After the last three episodes, I was really relieved to see that I enjoyed these three. And then I realized that I must really, really like Cheers if I didn’t even blink at the fact that all three of these episodes follow fairly typical sitcom plots. “Any Friend” plays the “romantic lead hooks up with other romantic lead’s friend” card; “Friends” is all about “the bad party” and “Truce” is a quasi-bottle episode (even though every episode of Cheers is unofficially a bottle episode since we never leave the one set).

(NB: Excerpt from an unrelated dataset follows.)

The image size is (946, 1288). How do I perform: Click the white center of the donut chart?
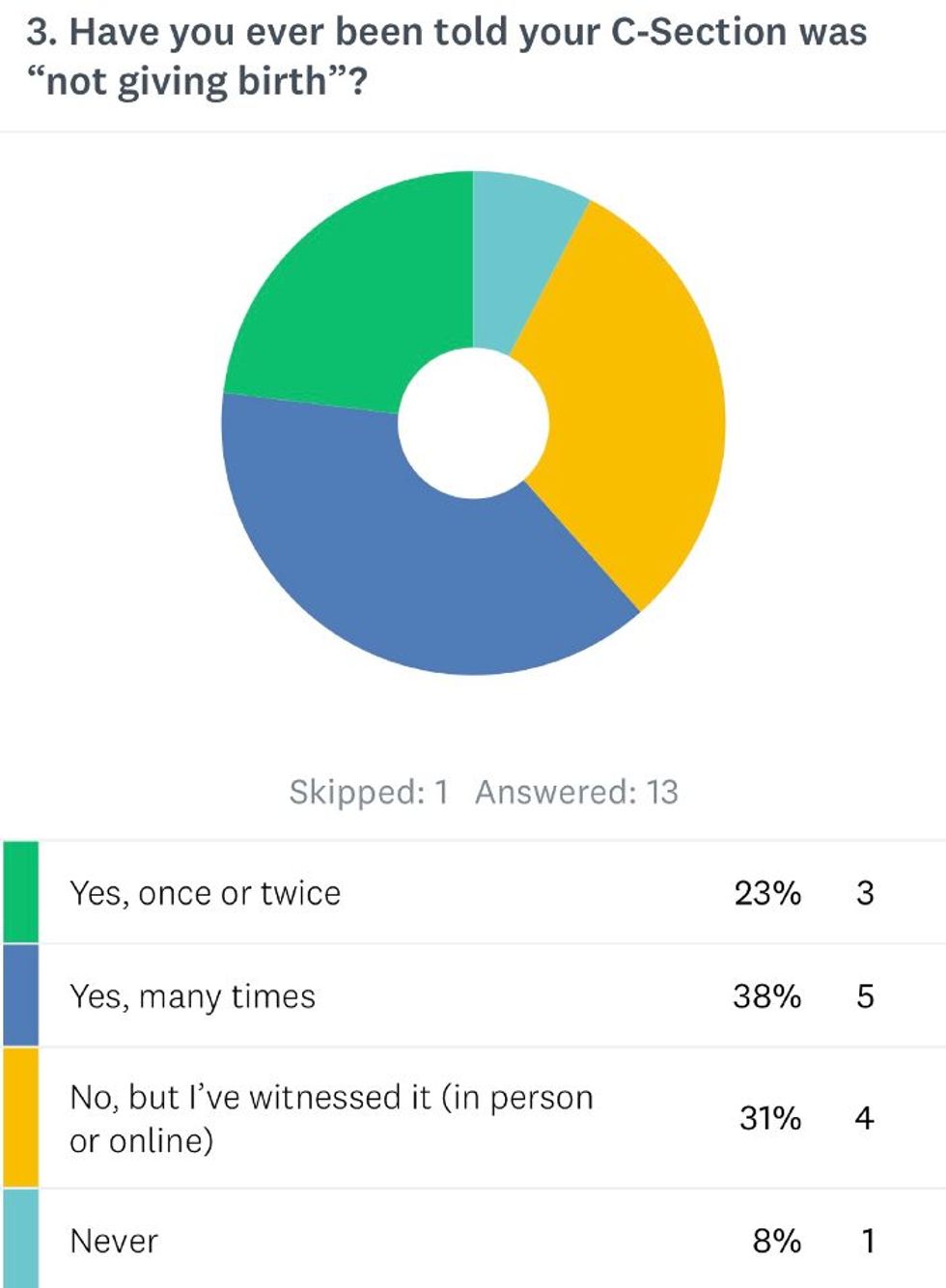coord(473,423)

But it doesn’t even matter because the series quickly sets up those conceits and lets the characters make hilarious fools of themselves within them. The “bad party” of “Friends, Romans and Accountants” doesn’t really dominate the episode, it serves as the backdrop for some quality development of Norm’s character and a number of funny jabs at the set-up’s expense. “Truce” does feature the Carla-Diane heart-to-heart as its primary narrative beat, but the aftermath of their conversation is really what makes the episode enjoyably funny. The same could be said for how “Any Friend” handles the “romantic lead hooks up with the other lead’s friend” business. The series knows how to use these obvious tropes and story frameworks, but it doesn’t dwell on them so much that it ever becomes cumbersome or manufactured.
Next week, I’ll spend more time talk about some of Cheers’ thematic concerns. Today, let’s just revel in how funny and how enjoyable these episodes are. I hate when people say that all television audiences want to do is be comforted, but Cheers is comforting in the best of ways. I love these characters and I love this world.
Other thoughts:
- Seriously, these episodes, especially “Friend” and “Truce,” are hilarious. Both episodes have final sequences in the office that made my day and garnered me a dozen dirty looks at an Indiana Panera Bread.
- The Sam and Diane stuff was less annoying in these episodes. All three of them figured out a way to work it into the story, but only “Any Friend of Diane’s” was really about Sam and Diane’s relationship. And again, even though I criticized it last week, I still enjoy Ted Danson and Shelley Long’s performances. I can see why people were enthralled by the relationship back in the day.
- There was also less overt physical comedy in these episodes, which made me happy. Sam and Diane’s couch-wrestling was relatively funny and purposeful, as was Diane’s reaction to the Open Grave Carla made her. Shelley Long is a very adept physical comedienne. Maybe I was just in a better mood this week, considering I enjoyed the two things I hated most about last week’s batch of episodes?
- 30 Rock is, as always, correct. Diane and her friend Rebecca yet again prove that graduate students are the worst. So insufferable, in a good way.
- I’ve talked about this already, but the series continued to pay the “serious” moments with the right amount of respect. Norm’s defense of Diane being sexually assaulted by his boss was surprisingly intense and Carla and Diane’s conversation was honestly tension-filled and terse. This series really knows how to be dramatic without over-selling it.
- “Do you sense as I do that this conversation is an exercise in futility?” “Oh thank you very much.”
- “I love numbers. God help me, I love ’em.”
- “I want something I’ve never had before: An evening of unbridled bestial pleasure.”
- “I couldn’t help noticing your arms.” “Yeah I get a lot of comments on these, they go all the way down to my hands here.”
- “I was getting bored with beautiful, sensual, sexy women. I decided to go with pleasant.
- “I never threw a party, I’ve killed a few.”
- “You know Sam, if I am to serve as a waitress and the butt of jokes, I deserve a little bit more money.” “Yeah, what does a good butt make in this town?”